On a su plus tard que neuf enfants étaient morts.
Groom, qui travaille comme bénévole à l’hôpital Nasser, a soigné l’enfant survivant des al-Najjar, Adam. “Le dernier patient de ma liste aujourd’hui était un garçon de 11ans qui paraissait beaucoup plus jeune quand nous l’avons soulevé pour le mettre sur la table d’opération”, a dit Groom au Guardian.
“Ses blessures étaient assez graves mais le contexte était pire, à mon avis. Son père était très grièvement blessé mais neuf de ses frères et sœurs avaient été tués.”
“C’est inimaginable”, a dit Groom. “Le père [le mari d’Alaa al-Najjar] est médecin ici à l’hôpital Nasser. Nous nous sommes renseignés à son sujet et il n’a de connexions ni politiques ni militaires… c’est un jour particulièrement triste.” La Dr Victoria Rose, bénévole comme Groom, a reçu une vidéo des suites de l’attaque.
“On voit sur la vidéo tous les enfants qu’on sort de l’incendie et qui sont complètement carbonisés, grillés. C’est vraiment épouvantable”, a-t-elle dit.
Samedi [24 mai], les Forces de défense d’Israël (FDI) ont dit au Guardian : “Hier, un avion des FDI a frappé un certain nombre de suspects qui avaient été identifiés alors qu’ils agissaient dans une construction jouxtant des troupes des FDI dans le secteur de Khan Younis.
“Le secteur de Khan Younis est une zone de guerre dangereuse. Avant d’engager des opérations sur place, les FDI ont évacué les civils présents dans le secteur pour leur propre sécurité. L’affirmation selon laquelle des civils non impliqués auraient subi des dommages fait l’objet d’une enquête.”
Les FDI disent avoir pris pour cibles plus de 100 sites dans toute la Bande de Gaza pendant cette journée, comme elles intensifient leur offensive militaire, alors que des agences d’aide humanitaire lancent l’alarme sur la situation de la population palestinienne qui sombre dans la malnutrition et la famine.

· · ·

> _Tâches à réaliser_
- A) Répondez à ces questions sur le texte sur la frappe à Khan Younis :
(i) Quel âge avait le garçon que Groom a soigné ?
(ii) Quelle est la profession du père de ce garçon ?
(iii) Combien de sites les FDI disent-elles avoir pris pour cibles dans la Bande de Gaza pendant cette journée ?
- B) Reprenez le texte sur la frappe à Khan Younis et poursuivez-le après sa dernière phrase.

> _Les données_
· · ·

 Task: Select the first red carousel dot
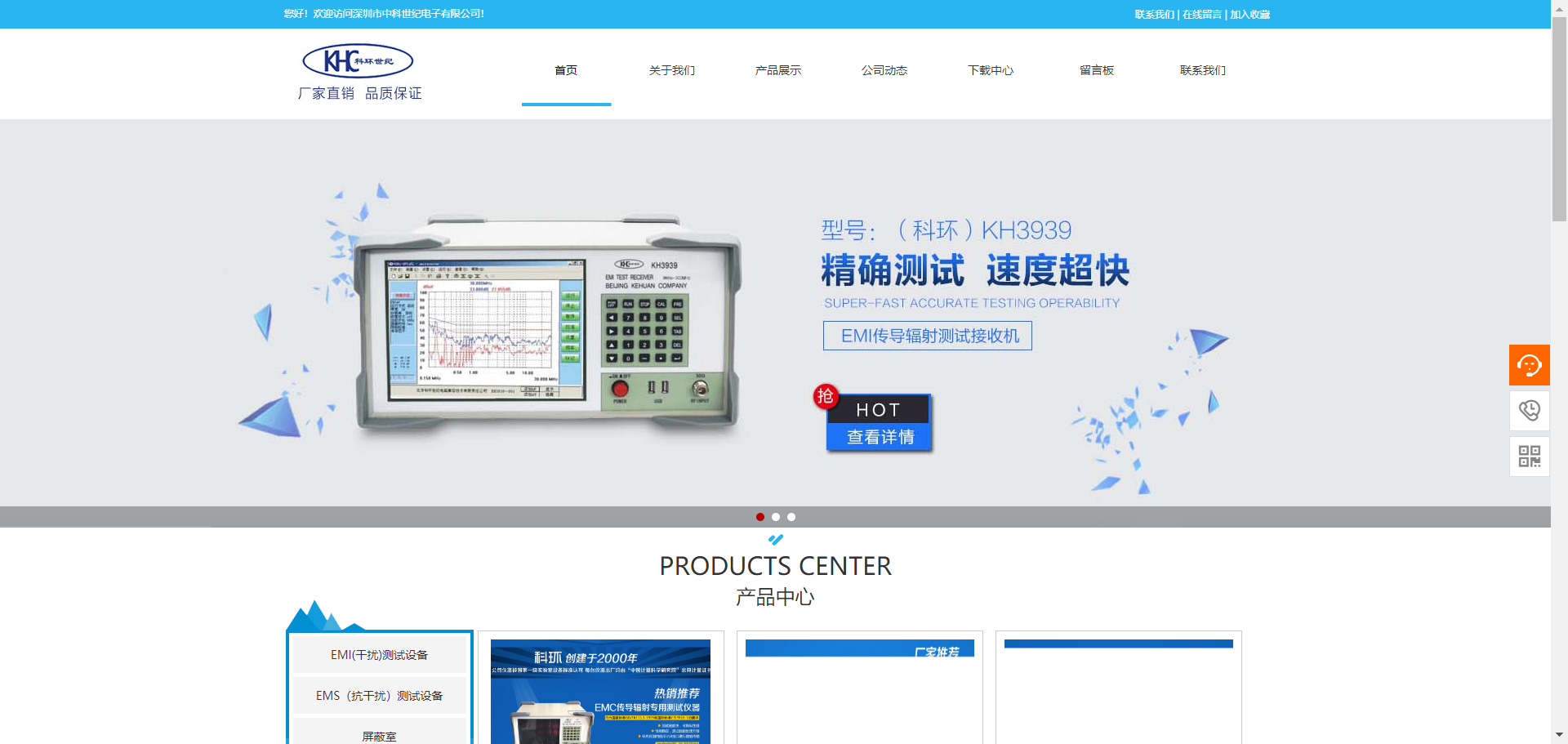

· · ·

> _Réponses rédigées_
- A)
(i) Il avait 11 ans.
(ii) Il est médecin à l'hôpital Nasser.
(iii) Elles disent en avoir ciblé plus de 100.

- B)
Au moins 79 personnes ont été tuées dans des frappes israéliennes dans toute la Bande de Gaza au cours d’une période de 24 heures, jusqu’à samedi soir, a indiqué le ministre de la Santé du territoire, ajoutant que le décompte des morts serait sans doute plus élevé en raison des attaques qui se poursuivaient.
Vendredi, 30 personnes et des membres de la famille Dardouna ont été tués dans des frappes, y compris de très jeunes enfants. Sur une des photos – partagée par le journaliste Mosab Abu Toha, qui vient de remporter le prix Pulitzer– on voit le corps d’une fillette de moins d’un an qu’on sort des gravats, encore vêtue de son pyjama.
Le Hamas a décrit le bombardement de la maison des Najjar comme “un massacre horrifiant”, ajoutant : “Ce crime odieux exprime clairement la nature sadique de l’occupation, et le degré atteint par l’esprit de vengeance profondément enraciné qui anime Netanyahu et sa clique d’assassins et de monstres humains.”
Selon Francesca Albanese, rapporteuse spéciale des Nations unies sur les territoires palestiniens occupés, l’attaque a représenté un “schéma sadique caractéristique de la nouvelle phase du génocide”.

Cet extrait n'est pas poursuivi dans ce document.